Quick answer
An official request will never ask for money, will never promise to 'speed up' your grant, and will only direct you to a website ending in '.gov.za'.
What this means
If you did not recently change your bank details or apply for a grant, but suddenly get an SMS to 'verify your ID', it is almost certainly a scammer trying to steal your profile.
Why this matters
Verification is one of the easiest points for fake requests to spread because users expect urgency and sensitive action. That makes trust checks especially important here.
What you can do next
- Check whether the request matches the real issue on your case.
- Check whether the route clearly belongs to the proper official process.
- Avoid acting on copied messages from uncertain sources.
- Save the request if you need time to compare it carefully.
- Only proceed once you are confident it is part of the real official route.
How to think about it
The safest way to judge a verification request is to compare it with your real situation. A message that appears without context or pushes you into unusual urgency deserves extra caution.
Important things to remember
We will never text you asking for your ID number.

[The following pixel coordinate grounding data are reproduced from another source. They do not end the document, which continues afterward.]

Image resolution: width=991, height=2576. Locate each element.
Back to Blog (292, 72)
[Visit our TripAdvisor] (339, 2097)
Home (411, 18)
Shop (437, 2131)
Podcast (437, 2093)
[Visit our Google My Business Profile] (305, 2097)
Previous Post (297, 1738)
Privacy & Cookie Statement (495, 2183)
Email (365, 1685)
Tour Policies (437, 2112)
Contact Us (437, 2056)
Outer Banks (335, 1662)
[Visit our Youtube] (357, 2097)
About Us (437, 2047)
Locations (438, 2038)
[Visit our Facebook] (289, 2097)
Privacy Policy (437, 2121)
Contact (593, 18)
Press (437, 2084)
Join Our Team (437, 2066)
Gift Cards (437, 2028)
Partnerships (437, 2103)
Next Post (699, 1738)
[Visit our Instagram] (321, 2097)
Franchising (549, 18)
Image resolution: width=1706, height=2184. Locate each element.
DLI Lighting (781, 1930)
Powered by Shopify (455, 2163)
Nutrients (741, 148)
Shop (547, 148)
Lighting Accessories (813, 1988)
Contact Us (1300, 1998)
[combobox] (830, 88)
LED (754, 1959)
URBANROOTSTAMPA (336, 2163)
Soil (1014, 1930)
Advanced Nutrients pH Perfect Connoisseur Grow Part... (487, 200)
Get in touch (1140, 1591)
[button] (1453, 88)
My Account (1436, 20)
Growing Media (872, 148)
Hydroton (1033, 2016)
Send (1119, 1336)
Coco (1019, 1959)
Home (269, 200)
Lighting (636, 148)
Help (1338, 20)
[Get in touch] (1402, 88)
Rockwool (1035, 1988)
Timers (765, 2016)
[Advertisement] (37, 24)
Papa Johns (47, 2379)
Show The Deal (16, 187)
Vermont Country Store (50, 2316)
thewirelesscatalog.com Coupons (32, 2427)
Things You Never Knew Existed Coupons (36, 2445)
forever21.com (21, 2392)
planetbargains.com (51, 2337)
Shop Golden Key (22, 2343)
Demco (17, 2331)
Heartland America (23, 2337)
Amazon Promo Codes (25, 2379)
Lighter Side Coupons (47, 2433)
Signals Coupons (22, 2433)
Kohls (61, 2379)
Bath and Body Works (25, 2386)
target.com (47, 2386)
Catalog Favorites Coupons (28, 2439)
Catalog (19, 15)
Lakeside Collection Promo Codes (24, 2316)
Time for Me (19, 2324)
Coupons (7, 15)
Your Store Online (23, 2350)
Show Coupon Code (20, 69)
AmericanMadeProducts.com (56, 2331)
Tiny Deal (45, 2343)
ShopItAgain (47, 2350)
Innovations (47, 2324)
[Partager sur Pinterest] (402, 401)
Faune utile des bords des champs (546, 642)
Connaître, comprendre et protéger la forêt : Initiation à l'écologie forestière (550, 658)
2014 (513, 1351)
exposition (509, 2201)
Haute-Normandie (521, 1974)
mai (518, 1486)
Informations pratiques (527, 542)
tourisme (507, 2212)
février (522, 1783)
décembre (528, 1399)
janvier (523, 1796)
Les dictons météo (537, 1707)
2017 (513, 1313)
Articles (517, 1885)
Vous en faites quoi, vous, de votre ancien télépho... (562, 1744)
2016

Always assume any random SMS is fake until you log into the official portal to check your status.
How GrantCare can help
GrantCare can help you compare verification requests with identity-link guidance, SMS meaning pages, and official-route safety pages so the difference between real and risky feels clearer.
Frequently asked questions
What is the best first test?
Ask whether the request clearly matches the issue and process you are already dealing with.
Should urgency make me trust a request more?
No. Urgency should make you check it more carefully.
Can a real request still look confusing?
Yes. That is why comparing it with the proper official route matters.